I was going to ask the Minister something before he sat down, but he sat down so fast.
My concern with the Government’s approach, and the Minister’s approach in his response, is that it describes activities without reference to the legal definition of the activities concerned. Clause 3(1) involves the person committing the offence if the person
“engages in contact of any kind”.
Under Clause 3(4):
“‘UK-related activities’ means … activities taking place in the United Kingdom”.
It is not necessary to identify the service. As my noble friend pointed out, Clause 3(7) does not cover the private sector.

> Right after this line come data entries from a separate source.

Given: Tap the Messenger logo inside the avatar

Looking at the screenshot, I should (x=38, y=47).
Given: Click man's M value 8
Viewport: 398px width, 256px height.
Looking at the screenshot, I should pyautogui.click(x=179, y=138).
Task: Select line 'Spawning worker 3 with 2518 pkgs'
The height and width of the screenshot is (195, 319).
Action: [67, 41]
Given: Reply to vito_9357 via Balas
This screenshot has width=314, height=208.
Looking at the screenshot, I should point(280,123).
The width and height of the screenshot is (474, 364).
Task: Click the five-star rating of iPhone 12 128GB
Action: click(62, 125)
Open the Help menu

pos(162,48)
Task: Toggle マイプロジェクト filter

My amendments are very simple and very short, but even that raising of the threshold the Government resist. We are at a loss to understand why the Government
are not prepared to bring a more forensic approach to the definitions in our criminal law. I quite appreciate and agree that the offence, in principle, of assisting a foreign intelligence service to the prejudice of the interests of the United Kingdom—which we say should be clearly defined—is a very important part of the Bill. But it is wrong to draft the law in such a way as to catch any conduct that attracts the displeasure of our intelligence services, our prosecuting authorities or government policy. It is important to define criminal conduct in such a way that it criminalises only conduct that ought properly to be a criminal offence when committed not only by United Kingdom citizens but by others who have absolutely no intention of assisting a foreign intelligence service to the detriment or prejudice of the United Kingdom. I beg leave to withdraw the amendment.